Dataset records:
════

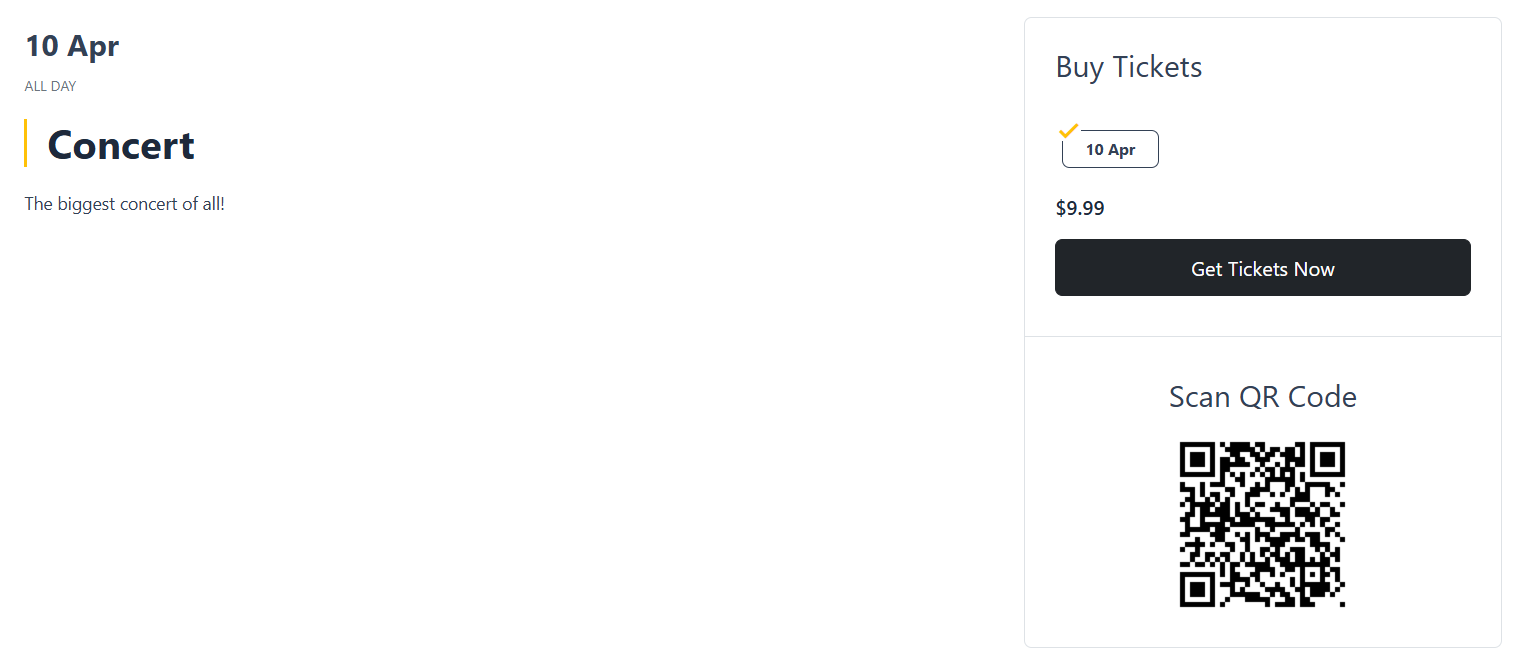Click the yellow accent bar beside Concert
This screenshot has height=666, width=1521.
pos(25,143)
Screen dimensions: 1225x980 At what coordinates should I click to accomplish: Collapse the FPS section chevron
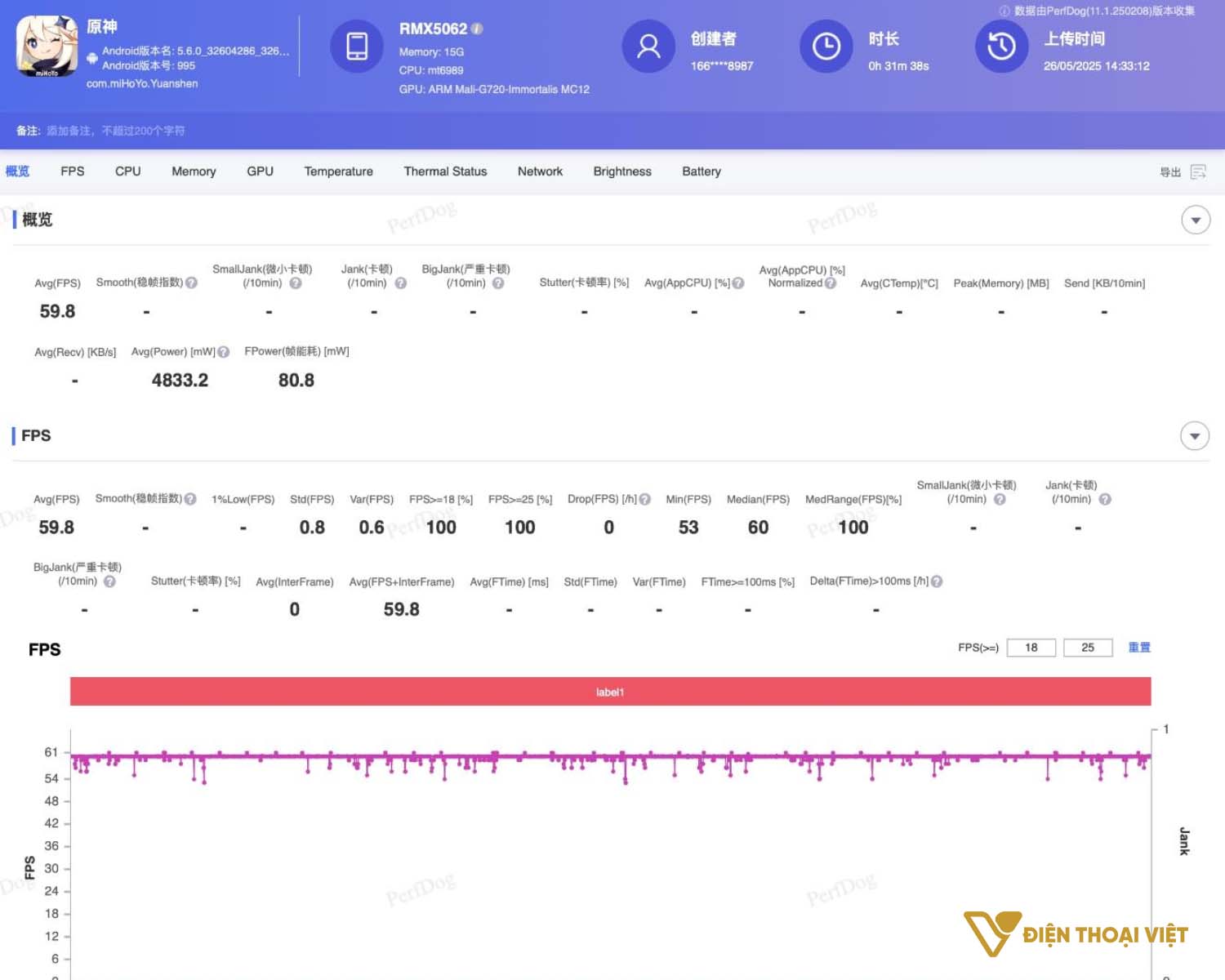pos(1195,436)
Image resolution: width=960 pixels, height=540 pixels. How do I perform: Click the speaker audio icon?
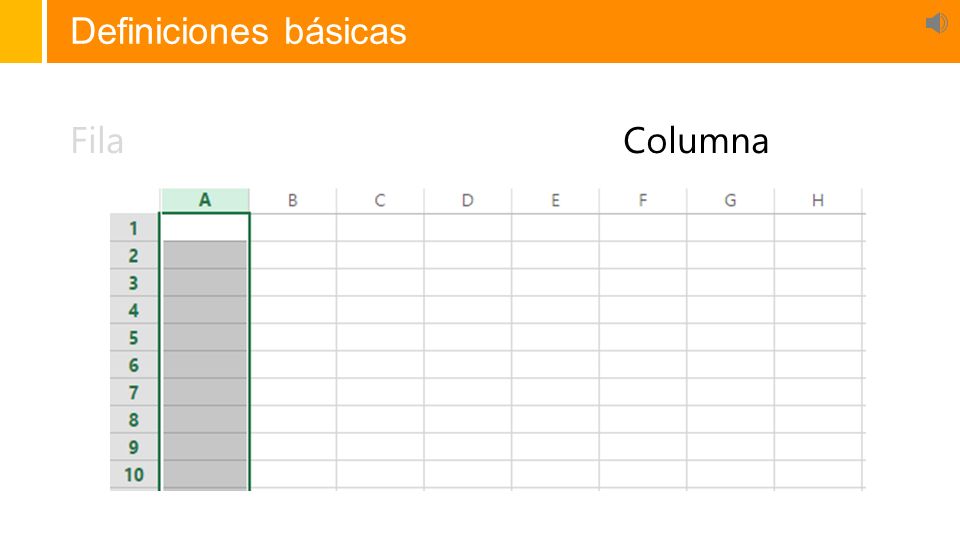pos(937,23)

════

Instructions for the task: Please arrange the records above as a JSON list of strings, one string per line, with blank lines left out. Leave the pictures out of the answer.

Output of the task:
[
  "Click the yellow accent bar beside Concert",
  "This screenshot has height=666, width=1521.",
  "pos(25,143)",
  "Screen dimensions: 1225x980 At what coordinates should I click to accomplish: Collapse the FPS section chevron",
  "pos(1195,436)",
  "Image resolution: width=960 pixels, height=540 pixels. How do I perform: Click the speaker audio icon?",
  "pos(937,23)"
]